I have asked some similar questions some time back, but not many (zero) relevant answers arrived. But let me explain my opinion:
1 - Most likely it will do just that. Upon creating buffers, it will just pass a pointer to a RAM location, because there will be no side-port memory for APUs. That is why I suggested about half a year ago, that GPUs inside an APU should be seen as some other device , not a GPU (there is a defined device type ACCELERATOR in OpenCL, maybe this would be the place to use it), becuase these devices differ from regular GPUs, because there is no PCIe bus, and this allows major optimizations, or let's the programmer do much magic.

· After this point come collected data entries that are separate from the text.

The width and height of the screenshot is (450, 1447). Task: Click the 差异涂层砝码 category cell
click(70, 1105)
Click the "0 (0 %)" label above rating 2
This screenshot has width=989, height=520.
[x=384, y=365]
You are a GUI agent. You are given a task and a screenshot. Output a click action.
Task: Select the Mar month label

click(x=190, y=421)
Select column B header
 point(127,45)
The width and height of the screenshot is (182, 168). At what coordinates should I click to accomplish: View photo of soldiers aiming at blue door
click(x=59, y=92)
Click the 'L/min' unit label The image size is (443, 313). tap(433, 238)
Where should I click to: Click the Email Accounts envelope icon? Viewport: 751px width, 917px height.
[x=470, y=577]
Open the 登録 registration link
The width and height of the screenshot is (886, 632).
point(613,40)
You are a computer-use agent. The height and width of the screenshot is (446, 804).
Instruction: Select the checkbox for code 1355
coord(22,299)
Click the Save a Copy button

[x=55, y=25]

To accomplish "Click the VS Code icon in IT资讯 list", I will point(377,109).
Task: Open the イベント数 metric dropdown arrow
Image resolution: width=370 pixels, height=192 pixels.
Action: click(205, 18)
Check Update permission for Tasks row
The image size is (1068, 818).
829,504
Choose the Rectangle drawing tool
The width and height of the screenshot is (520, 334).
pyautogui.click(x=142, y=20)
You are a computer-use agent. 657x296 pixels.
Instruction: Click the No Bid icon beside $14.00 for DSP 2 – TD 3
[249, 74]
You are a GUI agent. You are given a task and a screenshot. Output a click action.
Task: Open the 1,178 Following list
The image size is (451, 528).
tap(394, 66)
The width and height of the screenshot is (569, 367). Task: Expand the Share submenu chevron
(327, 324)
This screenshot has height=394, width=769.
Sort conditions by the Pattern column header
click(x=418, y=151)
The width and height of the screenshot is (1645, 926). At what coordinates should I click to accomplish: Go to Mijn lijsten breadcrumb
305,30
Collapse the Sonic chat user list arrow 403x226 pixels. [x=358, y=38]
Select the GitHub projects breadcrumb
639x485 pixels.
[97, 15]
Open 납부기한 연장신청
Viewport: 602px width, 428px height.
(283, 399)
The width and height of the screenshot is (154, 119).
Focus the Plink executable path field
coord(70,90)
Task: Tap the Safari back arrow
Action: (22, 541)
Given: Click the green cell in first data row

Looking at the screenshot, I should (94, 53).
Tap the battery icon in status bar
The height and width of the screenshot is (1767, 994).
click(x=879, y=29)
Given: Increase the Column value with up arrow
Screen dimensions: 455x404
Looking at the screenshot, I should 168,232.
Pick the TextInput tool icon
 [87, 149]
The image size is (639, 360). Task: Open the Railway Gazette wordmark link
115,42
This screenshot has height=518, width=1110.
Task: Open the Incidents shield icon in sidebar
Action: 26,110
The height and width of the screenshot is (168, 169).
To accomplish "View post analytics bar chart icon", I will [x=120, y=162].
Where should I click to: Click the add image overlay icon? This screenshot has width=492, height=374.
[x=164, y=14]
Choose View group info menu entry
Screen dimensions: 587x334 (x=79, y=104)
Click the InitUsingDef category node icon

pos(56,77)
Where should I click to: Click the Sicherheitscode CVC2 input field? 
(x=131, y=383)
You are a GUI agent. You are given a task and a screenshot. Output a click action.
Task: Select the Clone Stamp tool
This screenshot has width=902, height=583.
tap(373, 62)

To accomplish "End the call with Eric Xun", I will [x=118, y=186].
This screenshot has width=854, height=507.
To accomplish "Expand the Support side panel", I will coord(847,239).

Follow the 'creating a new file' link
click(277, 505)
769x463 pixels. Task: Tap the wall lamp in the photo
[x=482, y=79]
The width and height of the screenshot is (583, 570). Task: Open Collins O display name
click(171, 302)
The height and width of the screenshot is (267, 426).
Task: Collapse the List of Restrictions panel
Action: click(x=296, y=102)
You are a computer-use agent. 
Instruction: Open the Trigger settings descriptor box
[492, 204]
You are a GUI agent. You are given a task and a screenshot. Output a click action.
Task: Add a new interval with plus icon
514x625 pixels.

2 - Most likely. Only Intel is trying to create c++ copmilers that recognize parallelizable code inside a program, and recompile it in a manner, that parallel part is automatically is executed on the internal GPU. To OpenCL however (even Intel OpenCL SDK), it will most likely be 2 devices, because they are to be programmed a lot differently.
3 - Most likely not. L1 cache is definately for the CPU only, and my guess is that the GPU will not be able to allocate L2 cache for itself. The GPU will have it's own cache with regular O(kB) size. Sharing caches in the way you would like to use it is definately impossible. With OpenCL you will access RAM through buffers, and even if you use USE_HOST_PTR flag with buffer, the cache handle I believe won't be able to recognize, that the memory it is trying to read is the same as the contents of the buffer. It is not impossible, it might even be true (but only when using USE_HOST_PTR), but there is such a thing as too good to be true.
4 - I do not quite understand what you want to say here. APUs won't have as many multi-processors that any application couldn't make proper use of all of the processing elements. The program is written best, if one use of the GPU uses all of it's processors and the handling of multitasking is up to the thread scheduler. Most likely it can do the job better than I would be able to.